• _Action item_
The whole listing is to be printed again exactly.

• _Material provided_
-=-=-
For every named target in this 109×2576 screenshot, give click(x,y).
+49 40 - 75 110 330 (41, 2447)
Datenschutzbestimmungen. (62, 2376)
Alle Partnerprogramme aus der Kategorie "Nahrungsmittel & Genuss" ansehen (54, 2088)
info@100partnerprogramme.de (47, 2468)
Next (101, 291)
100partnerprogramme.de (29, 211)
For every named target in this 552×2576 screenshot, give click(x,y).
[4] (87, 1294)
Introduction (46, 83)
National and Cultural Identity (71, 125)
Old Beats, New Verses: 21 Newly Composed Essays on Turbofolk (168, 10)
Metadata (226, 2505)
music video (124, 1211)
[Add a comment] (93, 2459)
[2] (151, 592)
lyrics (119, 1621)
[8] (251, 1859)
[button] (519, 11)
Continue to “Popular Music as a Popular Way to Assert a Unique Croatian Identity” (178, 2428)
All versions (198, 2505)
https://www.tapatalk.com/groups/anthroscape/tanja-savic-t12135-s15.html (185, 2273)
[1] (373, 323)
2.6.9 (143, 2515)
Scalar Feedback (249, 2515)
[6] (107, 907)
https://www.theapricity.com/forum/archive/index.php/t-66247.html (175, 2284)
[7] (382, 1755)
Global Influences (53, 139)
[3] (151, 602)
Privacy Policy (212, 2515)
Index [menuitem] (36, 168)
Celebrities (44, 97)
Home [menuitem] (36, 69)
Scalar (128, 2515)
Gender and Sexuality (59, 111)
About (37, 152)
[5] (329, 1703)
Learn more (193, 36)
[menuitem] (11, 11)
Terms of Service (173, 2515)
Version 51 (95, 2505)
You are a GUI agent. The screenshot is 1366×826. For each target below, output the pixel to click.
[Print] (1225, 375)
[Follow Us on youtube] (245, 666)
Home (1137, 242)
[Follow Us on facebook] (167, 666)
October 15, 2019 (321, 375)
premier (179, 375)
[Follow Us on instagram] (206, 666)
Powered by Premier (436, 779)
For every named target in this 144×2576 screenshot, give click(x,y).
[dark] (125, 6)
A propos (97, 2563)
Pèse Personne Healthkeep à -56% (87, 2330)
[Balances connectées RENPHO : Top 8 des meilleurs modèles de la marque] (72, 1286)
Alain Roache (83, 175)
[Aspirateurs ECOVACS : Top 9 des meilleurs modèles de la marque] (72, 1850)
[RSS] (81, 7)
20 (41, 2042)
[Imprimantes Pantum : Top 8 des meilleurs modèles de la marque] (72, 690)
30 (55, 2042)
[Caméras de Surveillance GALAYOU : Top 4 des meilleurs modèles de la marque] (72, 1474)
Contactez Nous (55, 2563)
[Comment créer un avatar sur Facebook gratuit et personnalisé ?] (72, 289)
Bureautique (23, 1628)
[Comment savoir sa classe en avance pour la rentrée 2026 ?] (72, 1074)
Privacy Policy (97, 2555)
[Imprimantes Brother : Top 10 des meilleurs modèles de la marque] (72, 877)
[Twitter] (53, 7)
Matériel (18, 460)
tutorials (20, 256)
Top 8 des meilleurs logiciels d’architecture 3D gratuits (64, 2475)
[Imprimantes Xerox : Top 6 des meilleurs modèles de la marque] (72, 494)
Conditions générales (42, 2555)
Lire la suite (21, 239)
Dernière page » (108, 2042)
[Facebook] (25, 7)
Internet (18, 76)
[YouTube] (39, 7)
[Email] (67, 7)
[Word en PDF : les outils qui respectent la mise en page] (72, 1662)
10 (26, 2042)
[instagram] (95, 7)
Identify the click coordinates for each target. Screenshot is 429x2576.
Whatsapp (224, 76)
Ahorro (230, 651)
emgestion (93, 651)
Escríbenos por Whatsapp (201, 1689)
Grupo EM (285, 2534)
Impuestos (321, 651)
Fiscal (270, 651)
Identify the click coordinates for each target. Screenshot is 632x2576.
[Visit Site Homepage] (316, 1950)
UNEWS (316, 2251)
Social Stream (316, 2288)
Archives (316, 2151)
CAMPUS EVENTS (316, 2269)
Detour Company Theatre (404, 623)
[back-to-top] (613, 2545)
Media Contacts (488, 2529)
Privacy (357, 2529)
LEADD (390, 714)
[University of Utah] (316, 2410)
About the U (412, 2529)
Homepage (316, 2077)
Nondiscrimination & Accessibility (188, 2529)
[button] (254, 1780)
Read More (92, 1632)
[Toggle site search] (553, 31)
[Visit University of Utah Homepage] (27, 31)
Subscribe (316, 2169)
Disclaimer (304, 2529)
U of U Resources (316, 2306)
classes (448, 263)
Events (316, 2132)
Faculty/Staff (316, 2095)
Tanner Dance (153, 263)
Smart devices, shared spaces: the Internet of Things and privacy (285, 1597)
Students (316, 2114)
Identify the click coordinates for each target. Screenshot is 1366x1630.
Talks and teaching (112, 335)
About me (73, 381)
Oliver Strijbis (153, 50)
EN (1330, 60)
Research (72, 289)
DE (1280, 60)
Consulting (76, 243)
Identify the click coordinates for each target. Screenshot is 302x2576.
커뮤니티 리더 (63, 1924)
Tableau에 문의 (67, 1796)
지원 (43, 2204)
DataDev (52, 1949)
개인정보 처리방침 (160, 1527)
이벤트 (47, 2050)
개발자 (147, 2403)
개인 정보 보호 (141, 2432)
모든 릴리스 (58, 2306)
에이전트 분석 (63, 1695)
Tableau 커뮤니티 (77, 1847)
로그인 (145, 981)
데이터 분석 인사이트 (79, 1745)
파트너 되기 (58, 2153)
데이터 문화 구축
-=-=-
• _Answer_
For every named target in this 109×2576 screenshot, give click(x,y).
+49 40 - 75 110 330 (41, 2447)
Datenschutzbestimmungen. (62, 2376)
Alle Partnerprogramme aus der Kategorie "Nahrungsmittel & Genuss" ansehen (54, 2088)
info@100partnerprogramme.de (47, 2468)
Next (101, 291)
100partnerprogramme.de (29, 211)
For every named target in this 552×2576 screenshot, give click(x,y).
[4] (87, 1294)
Introduction (46, 83)
National and Cultural Identity (71, 125)
Old Beats, New Verses: 21 Newly Composed Essays on Turbofolk (168, 10)
Metadata (226, 2505)
music video (124, 1211)
[Add a comment] (93, 2459)
[2] (151, 592)
lyrics (119, 1621)
[8] (251, 1859)
[button] (519, 11)
Continue to “Popular Music as a Popular Way to Assert a Unique Croatian Identity” (178, 2428)
All versions (198, 2505)
https://www.tapatalk.com/groups/anthroscape/tanja-savic-t12135-s15.html (185, 2273)
[1] (373, 323)
2.6.9 (143, 2515)
Scalar Feedback (249, 2515)
[6] (107, 907)
https://www.theapricity.com/forum/archive/index.php/t-66247.html (175, 2284)
[7] (382, 1755)
Global Influences (53, 139)
[3] (151, 602)
Privacy Policy (212, 2515)
Index [menuitem] (36, 168)
Celebrities (44, 97)
Home [menuitem] (36, 69)
Scalar (128, 2515)
Gender and Sexuality (59, 111)
About (37, 152)
[5] (329, 1703)
Learn more (193, 36)
[menuitem] (11, 11)
Terms of Service (173, 2515)
Version 51 (95, 2505)
You are a GUI agent. The screenshot is 1366×826. For each target below, output the pixel to click.
[Print] (1225, 375)
[Follow Us on youtube] (245, 666)
Home (1137, 242)
[Follow Us on facebook] (167, 666)
October 15, 2019 (321, 375)
premier (179, 375)
[Follow Us on instagram] (206, 666)
Powered by Premier (436, 779)
For every named target in this 144×2576 screenshot, give click(x,y).
[dark] (125, 6)
A propos (97, 2563)
Pèse Personne Healthkeep à -56% (87, 2330)
[Balances connectées RENPHO : Top 8 des meilleurs modèles de la marque] (72, 1286)
Alain Roache (83, 175)
[Aspirateurs ECOVACS : Top 9 des meilleurs modèles de la marque] (72, 1850)
[RSS] (81, 7)
20 (41, 2042)
[Imprimantes Pantum : Top 8 des meilleurs modèles de la marque] (72, 690)
30 (55, 2042)
[Caméras de Surveillance GALAYOU : Top 4 des meilleurs modèles de la marque] (72, 1474)
Contactez Nous (55, 2563)
[Comment créer un avatar sur Facebook gratuit et personnalisé ?] (72, 289)
Bureautique (23, 1628)
[Comment savoir sa classe en avance pour la rentrée 2026 ?] (72, 1074)
Privacy Policy (97, 2555)
[Imprimantes Brother : Top 10 des meilleurs modèles de la marque] (72, 877)
[Twitter] (53, 7)
Matériel (18, 460)
tutorials (20, 256)
Top 8 des meilleurs logiciels d’architecture 3D gratuits (64, 2475)
[Imprimantes Xerox : Top 6 des meilleurs modèles de la marque] (72, 494)
Conditions générales (42, 2555)
Lire la suite (21, 239)
Dernière page » (108, 2042)
[Facebook] (25, 7)
Internet (18, 76)
[YouTube] (39, 7)
[Email] (67, 7)
[Word en PDF : les outils qui respectent la mise en page] (72, 1662)
10 (26, 2042)
[instagram] (95, 7)
Identify the click coordinates for each target. Screenshot is 429x2576.
Whatsapp (224, 76)
Ahorro (230, 651)
emgestion (93, 651)
Escríbenos por Whatsapp (201, 1689)
Grupo EM (285, 2534)
Impuestos (321, 651)
Fiscal (270, 651)
Identify the click coordinates for each target. Screenshot is 632x2576.
[Visit Site Homepage] (316, 1950)
UNEWS (316, 2251)
Social Stream (316, 2288)
Archives (316, 2151)
CAMPUS EVENTS (316, 2269)
Detour Company Theatre (404, 623)
[back-to-top] (613, 2545)
Media Contacts (488, 2529)
Privacy (357, 2529)
LEADD (390, 714)
[University of Utah] (316, 2410)
About the U (412, 2529)
Homepage (316, 2077)
Nondiscrimination & Accessibility (188, 2529)
[button] (254, 1780)
Read More (92, 1632)
[Toggle site search] (553, 31)
[Visit University of Utah Homepage] (27, 31)
Subscribe (316, 2169)
Disclaimer (304, 2529)
U of U Resources (316, 2306)
classes (448, 263)
Events (316, 2132)
Faculty/Staff (316, 2095)
Tanner Dance (153, 263)
Smart devices, shared spaces: the Internet of Things and privacy (285, 1597)
Students (316, 2114)
Identify the click coordinates for each target. Screenshot is 1366x1630.
Talks and teaching (112, 335)
About me (73, 381)
Oliver Strijbis (153, 50)
EN (1330, 60)
Research (72, 289)
DE (1280, 60)
Consulting (76, 243)
Identify the click coordinates for each target. Screenshot is 302x2576.
커뮤니티 리더 (63, 1924)
Tableau에 문의 (67, 1796)
지원 (43, 2204)
DataDev (52, 1949)
개인정보 처리방침 (160, 1527)
이벤트 (47, 2050)
개발자 (147, 2403)
개인 정보 보호 (141, 2432)
모든 릴리스 (58, 2306)
에이전트 분석 (63, 1695)
Tableau 커뮤니티 (77, 1847)
로그인 (145, 981)
데이터 분석 인사이트 (79, 1745)
파트너 되기 (58, 2153)
데이터 문화 구축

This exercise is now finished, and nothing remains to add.